Apa yang sebenarnya kulakukan?

“Jam segini, Kita-san pasti sudah membuka kunci ruang ganti voli,” gumamku pada diri sendiri. “Lalu Suna, Gin, dan Kosaku sudah menyiapkan sepatu mereka.”

Pemandangan akan para pelajar sebayaku yang bermain di pantai tertutupi oleh seorang kakek yang kepayahan menarik kereta kayu berisikan muatan perahu yang berlabuh di pantai. Aku buru-buru bangkit dan berlari, menahan gerobaknya yang hampir kembali mundur karena pria yang mungkin berusia 60-an itu tidak sanggup menariknya.

“Ah, terima kasih anak muda!” ucap kakek itu sambil kami bersama membawa muatan tersebut ke depan toko kelontong tempatku singgah yang ternyata juga dikelolanya. “Tangkapanku hari ini sangat banyak. Syukurlah! Dewi rupanya memang berpihak padaku!”

Aku hanya mengangguk dan melihat nenek toko rupanya sudah keluar untuk membuka kotak-kotak foam yang berada di luar. Rupanya mereka pengusaha ikan juga. Sepertinya bisnis mereka memang banyak dan berusia lanjut seperti ini mungkin akan membuat mereka kewalahan. Tampaknya merek sepasang orang tua yang baik dan tidak suka memerintah. Mendadak aku merasa percaya diri akan kesempatan yang bisa saja kudapat hari ini.

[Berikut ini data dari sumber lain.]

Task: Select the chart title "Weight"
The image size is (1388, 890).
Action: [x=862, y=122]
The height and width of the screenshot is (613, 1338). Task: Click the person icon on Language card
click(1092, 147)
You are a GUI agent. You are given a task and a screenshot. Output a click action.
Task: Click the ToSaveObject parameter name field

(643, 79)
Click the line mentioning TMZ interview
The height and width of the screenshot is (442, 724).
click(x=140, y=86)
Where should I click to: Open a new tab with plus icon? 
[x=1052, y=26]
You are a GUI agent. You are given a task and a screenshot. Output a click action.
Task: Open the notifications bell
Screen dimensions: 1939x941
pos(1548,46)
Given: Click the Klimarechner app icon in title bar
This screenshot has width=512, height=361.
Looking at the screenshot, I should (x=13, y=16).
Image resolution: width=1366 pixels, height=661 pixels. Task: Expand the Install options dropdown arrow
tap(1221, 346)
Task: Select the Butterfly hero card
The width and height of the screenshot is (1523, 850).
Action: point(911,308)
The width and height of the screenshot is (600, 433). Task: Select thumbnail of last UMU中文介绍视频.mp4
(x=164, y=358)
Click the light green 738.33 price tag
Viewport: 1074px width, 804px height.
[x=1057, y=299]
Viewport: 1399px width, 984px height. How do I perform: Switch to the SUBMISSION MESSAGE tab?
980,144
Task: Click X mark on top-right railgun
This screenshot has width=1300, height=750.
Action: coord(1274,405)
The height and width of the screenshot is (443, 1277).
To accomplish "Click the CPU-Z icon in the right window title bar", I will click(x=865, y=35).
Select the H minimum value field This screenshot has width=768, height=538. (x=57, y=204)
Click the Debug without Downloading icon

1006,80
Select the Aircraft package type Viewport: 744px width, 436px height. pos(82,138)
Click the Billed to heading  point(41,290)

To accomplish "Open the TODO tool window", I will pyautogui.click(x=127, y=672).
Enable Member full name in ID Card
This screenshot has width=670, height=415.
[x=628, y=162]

“Aku sudah bilang untuk tidak membawa semuanya sendiri!” omel nenek kepada sang suami. “Kau mau punggungmu patah dan tidak bisa ke laut lagi?”

“Dan buktinya aku masih sehat, kan? Pekerja yang kusewa beberapa hari lalu itu kasar, aku tidak suka,” balas kakek seraya terkekeh, lalu menepuk bahuku secara tiba-tiba. “Untung saja ada anak baik hati ini yang membantuku. Siapa namamu, Nak?”

“Miya Osamu,” jawabku.

“Ah, Osamu-kun. Terima kasih sudah membantu suamiku yang keras kepala ini.” Nenek tersenyum menimpali dan memberikan sekotak susu lagi padaku.

“Omong-omong…” Aku bertanya sembari menatap mereka. “Apakah kalian mungkin membutuhkan seorang asisten? Saya bisa melakukan pekerjaan kasar.”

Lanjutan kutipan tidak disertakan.